Harris raises 2010 forecast on 2009 fiscal year results which included 13% increase in net income, and a fourth quarter of new order bookings of $129b.
[FloridaToday – 08/13/2009]

Lockheed Martin begins construction of new facilities in Newtown, PA to support satellite construction programs for government and commercial customers.
[Satellite Today – 08/13/2009]

Intelsat sales increase 10% in second quarter, driven by demand for communications infrastructure.
[Washingon Business Journal – 08/12/2009]

Surrey Satellite Technology Ltd. announces that the UK-DMC2 satellite has commenced operations and is delivering images.
[Satellite Today – 08/12/2009]

Satellite gravity maps show disastrous draining in India’s breadbasket, resulting in shrinking aquifers.
[IEEE Spectrum – 08/12/2009]

Gilat second quarter revenues down from 2008 by $9.6m, with net loss of $1.2m.
[GlobeNewswire – 08/11/2009]

Globecomm Systems to design, build, and test RF electronic upgrade kits for legacy X-band terminals deployed around the globe which are no longer supportable, under $2m government contract from a major global organization.
[SatNews – 08/11/2009]

Asiasat 5 is launched into space aboard Proton rocket from Baikonur Cosmodrome in Kazakhstan on August 10.
[Space – 08/11/2009]

WildBlue Communications announces successful start of rural broadband service on a third satellite, EchoStar’s AMC-15, a satellite provided to Echostar by SES Americom.
[Agriculture OnLine – 08/10/2009]

Dish Network shows signs of getting churn under control as it shows positive subscriber growth in second quarter for the first time in five quarters, adding 26,000 net new customers.
[Bloomberg – 08/10/2009]

SPOT LLC to provide real-time race tracking and GPS mapping for Primal Quest Badlands co-ed teams race through South Dakota’s Black Hills and Badlands.
[Globe NewsWire – 08/10/2009]

Keystone selected by Channel One to provide nationwide satellite distribution to schools of the school news broadcast.
[Business Wire – 08/10/2009]

Delays in U.S. Navy satellite program and decision by military not to launch more backup transmitters and receivers may lead to dead zones in communications coverage for U.S. troops and operatives in very remote regions of world in 2010.
[Defense News – 08/10/2009]

Iridium second quarter profit is up by 53% over 2008, at $28.6m.
[Washington Business Journal – 08/10/2009]

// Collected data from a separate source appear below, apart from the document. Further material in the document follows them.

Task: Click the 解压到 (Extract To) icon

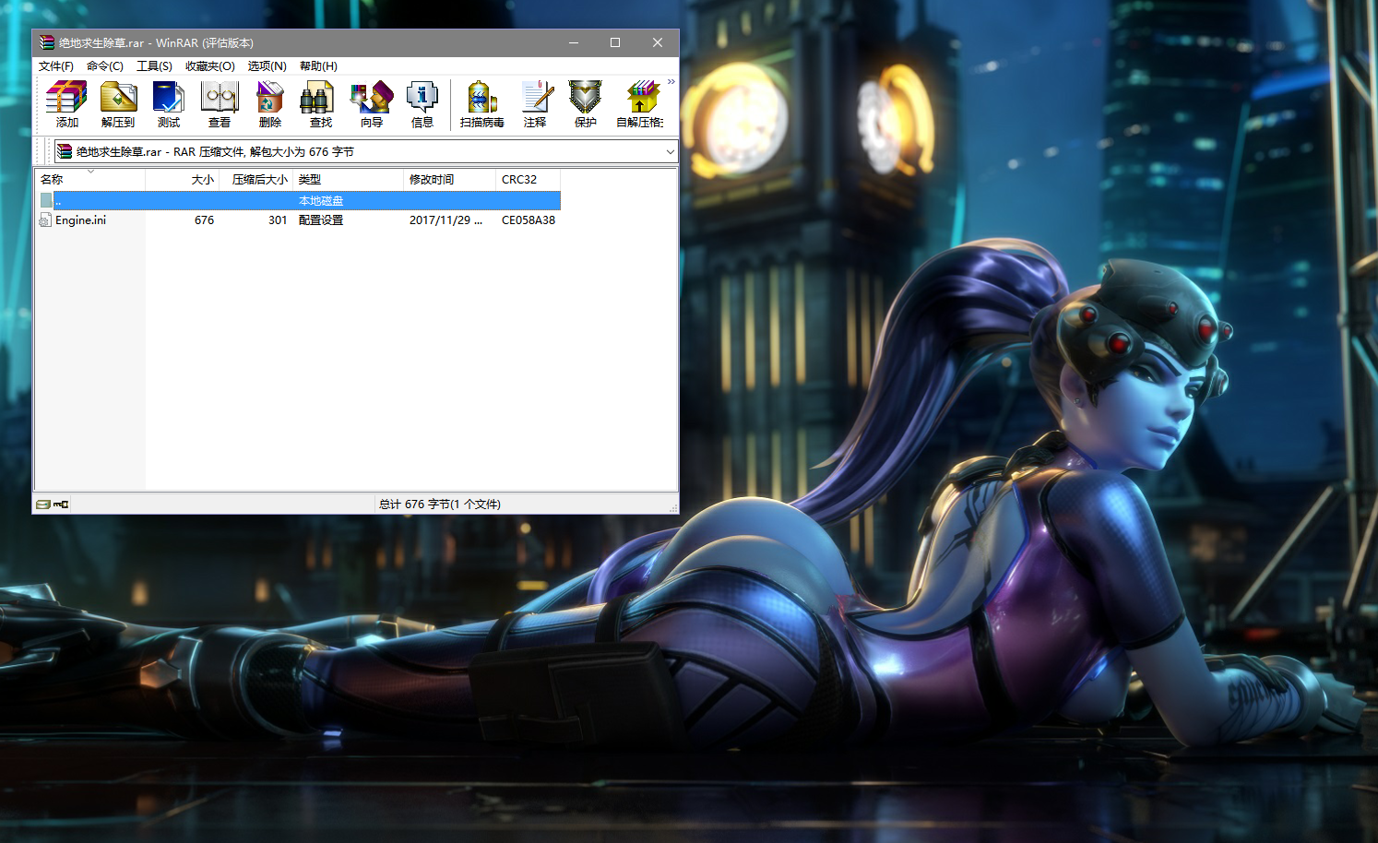Action: [118, 103]
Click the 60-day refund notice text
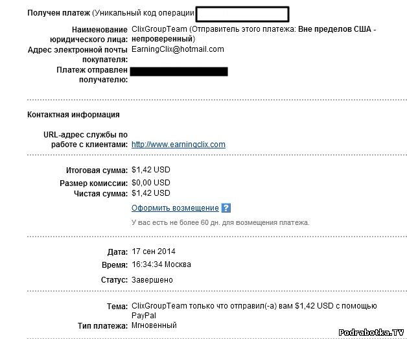Image resolution: width=407 pixels, height=339 pixels. click(220, 222)
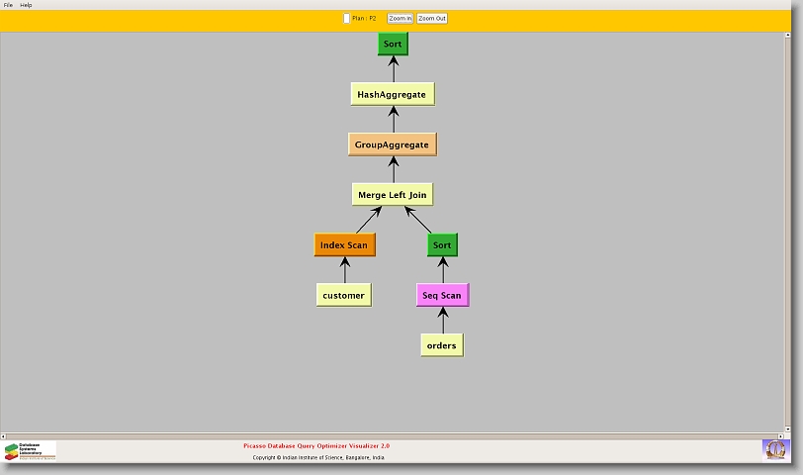This screenshot has width=803, height=475.
Task: Open the File menu
Action: click(8, 5)
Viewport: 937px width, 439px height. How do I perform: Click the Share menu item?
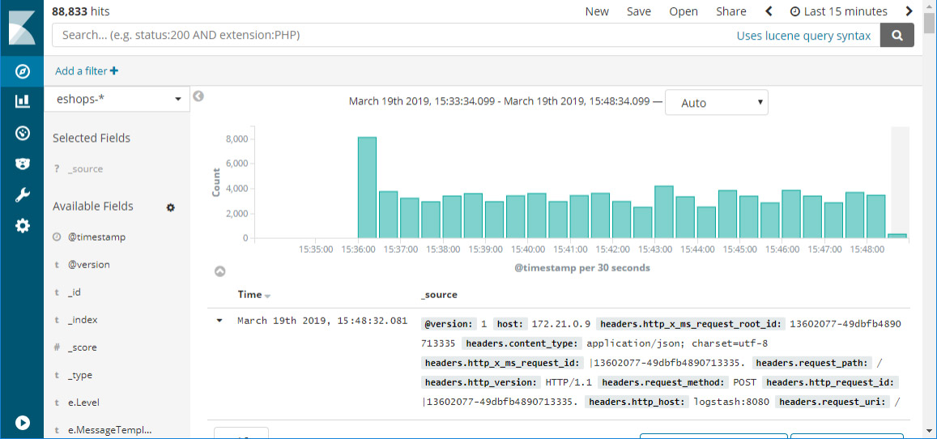pyautogui.click(x=730, y=11)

Western Canada’s Telus reaches 115,000 IPTV customers overall, with a gain of 17,000 subscribers in second quarter, a gain of 125% over last year; its Bell TV satellite TV service reaches more than 90% of the households in its region.
[FierceIPTV – 09/10/2009]

Dish Network profit slides 81% due to costs of litigation with TiVo, although it was able to add subscribers and maintain revenue.
[CED Magazine- 08/10/2009]

New undersea cables to Africa planned to provide broadband alternative to satellite, with 10 planned to be in service by middle of 2010.
[NY Times – 08/09/2009]

Commercial satellite transponder demand growth appears to be set for steady growth over next 10 years, though specific S-band and Ku-band trends vary substantially by region.